Outrage
Almost every day brings news of awful crimes, but some are so heinous, so horrendous and malicious, that they dwarf all else. One of those rare events took place on July 17, when Malaysian Airlines MH17 was shot down in Eastern Ukraine, killing 298 people.
The Guardian of Virtue in the White House denounced it as an “outrage of unspeakable proportions,” which he attributed to “Russian support.” His UN Ambassador thundered that “when 298 civilians are killed” in the “horrific downing” of a civilian plane, “we must stop at nothing to determine who is responsible and to bring them to justice.” She also called on Putin to end his shameful efforts to evade his very clear responsibility.
True, the “irritating little man” with the “ratlike face” (Timothy Garton Ash) had called for an independent investigation, but that could only have been because of sanctions from the one country courageous enough to impose them, the United States, while Europeans had cowered in fear.

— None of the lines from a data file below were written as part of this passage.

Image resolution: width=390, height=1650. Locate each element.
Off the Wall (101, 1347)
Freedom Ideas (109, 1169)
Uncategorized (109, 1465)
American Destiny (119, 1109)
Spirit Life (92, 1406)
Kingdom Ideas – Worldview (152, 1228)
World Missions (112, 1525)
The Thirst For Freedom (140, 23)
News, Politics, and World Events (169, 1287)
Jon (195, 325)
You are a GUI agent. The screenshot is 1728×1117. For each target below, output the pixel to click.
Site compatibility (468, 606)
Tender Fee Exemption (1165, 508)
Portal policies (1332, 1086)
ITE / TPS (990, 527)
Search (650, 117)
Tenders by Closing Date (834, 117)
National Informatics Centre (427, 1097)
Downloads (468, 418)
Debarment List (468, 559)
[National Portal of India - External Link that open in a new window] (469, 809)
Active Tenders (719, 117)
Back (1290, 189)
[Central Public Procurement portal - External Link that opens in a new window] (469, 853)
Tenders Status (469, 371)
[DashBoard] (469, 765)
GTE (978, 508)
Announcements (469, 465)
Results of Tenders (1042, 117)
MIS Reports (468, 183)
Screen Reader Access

On CNN, former U.S. Ambassador to Ukraine William Taylor assured the world that the irritating little man “is clearly responsible…for the shoot down of this airliner.” For weeks, lead stories reported on the anguish of the families, the lives of the murdered victims, the international efforts to claim the bodies, the fury over the horrific crime that “stunned the world,” as the press reported daily in grisly detail.

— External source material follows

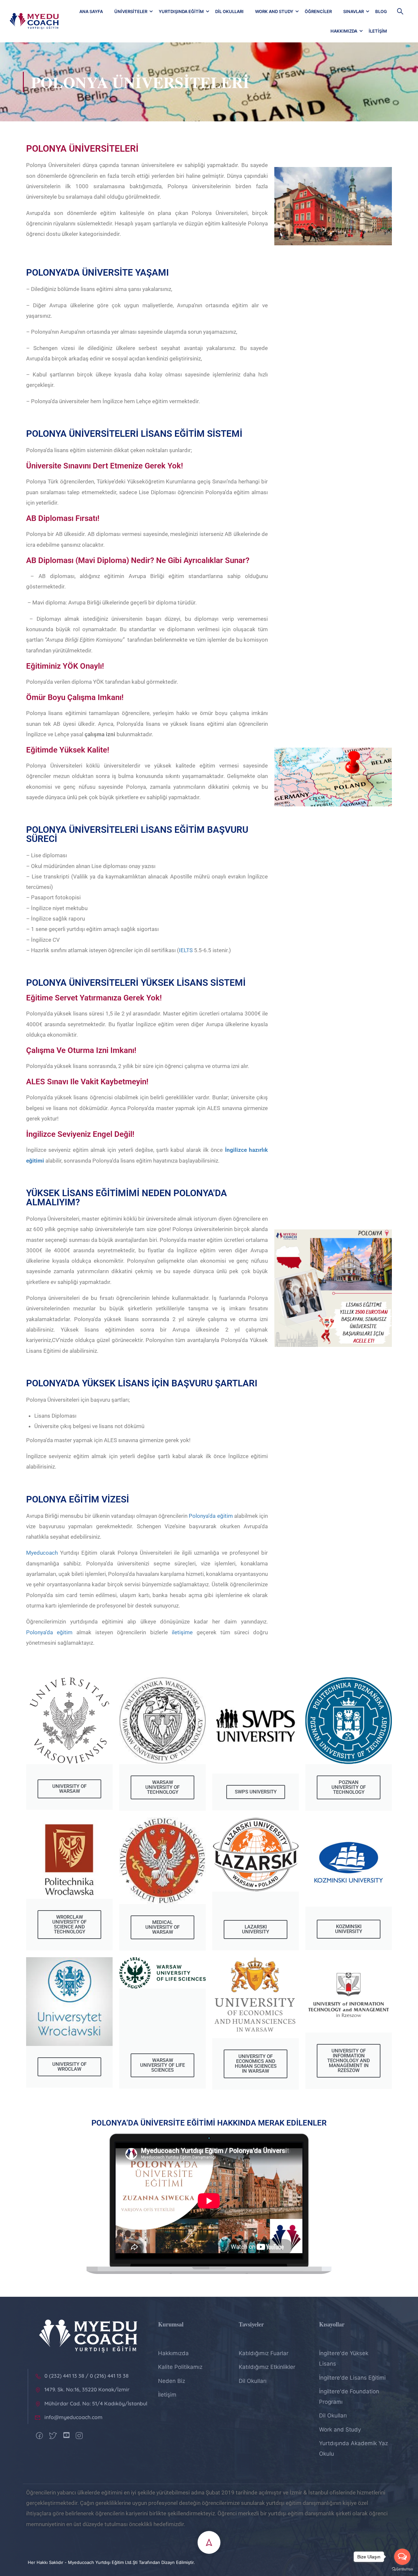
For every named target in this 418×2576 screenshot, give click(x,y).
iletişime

Every literate person, and certainly every editor and commentator, instantly recalled another case when a plane was shot down with comparable loss of life: Iran Air 655 with 290 killed, including 66 children, shot down in Iranian airspace in a clearly identified commercial air route. The crime was not carried out “with U.S. support,” nor has its agent ever been uncertain. It was the guided-missile cruiser USS Vincennes, operating in Iranian waters in the Persian Gulf.
The commander of a nearby U.S. vessel, David Carlson, wrote in the U.S. Naval Proceedings that he “wondered aloud in disbelief” as “’The Vincennes announced her intentions” to attack what was clearly a civilian aircraft. He speculated that “Robo Cruiser,” as the Vincennes was called because of its aggressive behavior, “felt a need to prove the viability of Aegis (the sophisticated anti-aircraft system on the cruiser) in the Persian Gulf, and that they hankered for the opportunity to show their stuff.”
Two years later, the commander of the Vincennes and the officer in charge of anti-air warfare were given the Legion of Merit award for “exceptionally meritorious conduct in the performance of outstanding service” and for the “calm and professional atmosphere” during the period of the destruction of the Iranian Airbus, which was not mentioned in the award.
President Reagan blamed the Iranians and defended the actions of the warship, which “followed standing orders and widely publicized procedures, firing to protect itself against possible attack.” His successor, Bush I, proclaimed that “I will never apologize for the United States — I don’t care what the facts are… I’m not an apologize-for-America kind of guy.”
No evasions of responsibility here, unlike the barbarians in the East.
There was little reaction at the time: no outrage, no desperate search for victims, no passionate denunciations of those responsible, no eloquent laments by the US Ambassador to the UN about the “immense and heart-wrenching loss” when the airliner was downed. Iranian condemnations were occasionally noted, but dismissed as “boilerplate attacks on the United States” (Philip Shenon, New York Times).